Того, кто прийти не может,

Но может на миг вдохнуть

В рождённые смертью жилы

Ничтожную долю-чуть

Своей всемогущей силы."

И вновь иззубренным ножом полоснуло Мечников слух тонкое судорожное ржание…

Так навсегда и осталось тайной для Кудеслава, что его заставило бесшумной тенью метнуться вперёд, приникнуть к насыпи и осторожно заглянуть за неё. И одного, первого же взгляда Мечнику хватило, чтобы подосадовать на своё любопытство. Потому, что увиденное явно нельзя было видеть случайному, стороннему человеку.

Насыпь не была насыпью.

Если изо всех сил швырнуть камнем в мокрую глину, получится этакая ямка-колдобинка, словно бы обнесённая валом расплескавшейся грязи. Но что и с какой ужасающей силой должно было грянуться в здешние леса, чтобы сама тугая шкура земли расплескалась по-жидкому? И чтобы получилось ямище, способное целиком уместить в себе градскую избу?

Дно ямины (не посредине – ближе к дальнему от Мечника склону) было надкопано, и из надкопа этого выпирала краснобурая, словно бы перемазанная сохлою кровью ноздреватая глыба. Крупная. Размером с голову взрослого, очень патлатого и очень напуганного мужика.

Давным-давно отец рассказывал Кудеславу про раскалённые железные камни, которые иногда вместо молний роняет с неба угрюмый бог Перун. Полураскопанная ржавая глыба – небесный камень? Не её ли паденье оборотило тутошнюю дубраву в толпу обугленных упокойников? И не этой ли глыбе посвящено Нарядное Дерево?

Наверное, всё так. И, наверное, мерянское святилище и в прямом, и в переносном смысле сбоку-припёку возле ямы-воронки. Потому что главное здешнее капище – внутри ямы. И оно не мерянское.

Как-то так получилось, что Мечник с единого взгляда в мельчайших подробностях рассмотрел всё, бывшее на дне ямы-воронки.
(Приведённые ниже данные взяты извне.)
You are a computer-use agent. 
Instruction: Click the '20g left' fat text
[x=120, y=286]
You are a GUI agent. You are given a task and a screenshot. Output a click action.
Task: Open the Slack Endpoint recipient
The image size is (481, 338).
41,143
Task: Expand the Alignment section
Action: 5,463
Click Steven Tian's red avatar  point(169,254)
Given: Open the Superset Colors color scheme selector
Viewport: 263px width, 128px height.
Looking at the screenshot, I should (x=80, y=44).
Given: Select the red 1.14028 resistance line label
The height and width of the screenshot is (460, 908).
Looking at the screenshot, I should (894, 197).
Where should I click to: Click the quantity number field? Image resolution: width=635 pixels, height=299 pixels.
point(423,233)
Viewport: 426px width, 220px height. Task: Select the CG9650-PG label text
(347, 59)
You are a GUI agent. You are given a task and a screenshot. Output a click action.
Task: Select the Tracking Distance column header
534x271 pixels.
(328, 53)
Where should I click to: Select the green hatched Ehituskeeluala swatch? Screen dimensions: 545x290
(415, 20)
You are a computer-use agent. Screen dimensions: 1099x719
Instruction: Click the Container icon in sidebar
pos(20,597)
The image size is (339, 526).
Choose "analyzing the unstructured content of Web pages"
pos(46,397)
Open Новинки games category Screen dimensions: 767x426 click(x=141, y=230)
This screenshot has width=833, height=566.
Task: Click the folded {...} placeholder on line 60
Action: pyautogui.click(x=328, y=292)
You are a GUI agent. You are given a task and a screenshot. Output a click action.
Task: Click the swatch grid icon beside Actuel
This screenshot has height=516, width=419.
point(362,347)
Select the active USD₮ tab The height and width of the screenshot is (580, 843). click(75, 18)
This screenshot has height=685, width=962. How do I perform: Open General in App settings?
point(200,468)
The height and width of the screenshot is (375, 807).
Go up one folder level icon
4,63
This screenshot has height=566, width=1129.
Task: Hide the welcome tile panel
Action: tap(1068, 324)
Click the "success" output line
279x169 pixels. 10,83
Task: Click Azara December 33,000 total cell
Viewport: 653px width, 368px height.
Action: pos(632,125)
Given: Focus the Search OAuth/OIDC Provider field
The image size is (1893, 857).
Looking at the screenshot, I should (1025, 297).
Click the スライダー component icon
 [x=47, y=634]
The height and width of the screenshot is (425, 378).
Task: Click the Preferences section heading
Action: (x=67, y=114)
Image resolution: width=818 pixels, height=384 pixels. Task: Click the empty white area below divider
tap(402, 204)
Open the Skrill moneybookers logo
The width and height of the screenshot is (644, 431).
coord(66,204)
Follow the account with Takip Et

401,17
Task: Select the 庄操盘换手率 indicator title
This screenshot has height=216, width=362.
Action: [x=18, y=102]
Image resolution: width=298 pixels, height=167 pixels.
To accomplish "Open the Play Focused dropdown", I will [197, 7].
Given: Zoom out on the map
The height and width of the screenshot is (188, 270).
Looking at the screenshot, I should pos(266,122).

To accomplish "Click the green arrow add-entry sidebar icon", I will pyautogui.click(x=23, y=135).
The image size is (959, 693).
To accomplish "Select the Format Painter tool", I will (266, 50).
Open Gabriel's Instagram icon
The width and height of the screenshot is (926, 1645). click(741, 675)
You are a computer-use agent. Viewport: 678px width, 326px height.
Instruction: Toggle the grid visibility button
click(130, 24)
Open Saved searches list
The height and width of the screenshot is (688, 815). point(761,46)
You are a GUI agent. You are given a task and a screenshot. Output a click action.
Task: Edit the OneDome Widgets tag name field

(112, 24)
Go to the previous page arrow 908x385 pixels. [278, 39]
Например, лежащие близ небесной глыбы могучий лук и длинную белую стрелу с железным наконечником… Вертикально вкопанное посредине ямы бревно – сосновое, облитое рыжей коростой загустевшей живицы; его вершину чей-то неумелый топор превратил в грубое изображенье задранной в небо головы то ли коня, то ли собаки, то ли боги знают чего ещё… К этому неуклюжему идолищу был очень ловко и очень безжалостно припутан чёрный, как жженное смольё, жеребёнок. Припутан стоя; так припутан, что мог шевелить только хвостом да ушами. Багрянеющий Хорсов лик висел ещё достаточно высоко – дно ямы полосовали длинные тени. И тень жеребёнка, насаженная на вертел тени бревна-идолища, упиралась концом вздёрнутой морды в ржавый бок небесного камня.

А над вывернутой жеребячьей шеей навис иззубренный каменный нож, рыжевато-серое кремнёвое лезвие. Остреный кремень…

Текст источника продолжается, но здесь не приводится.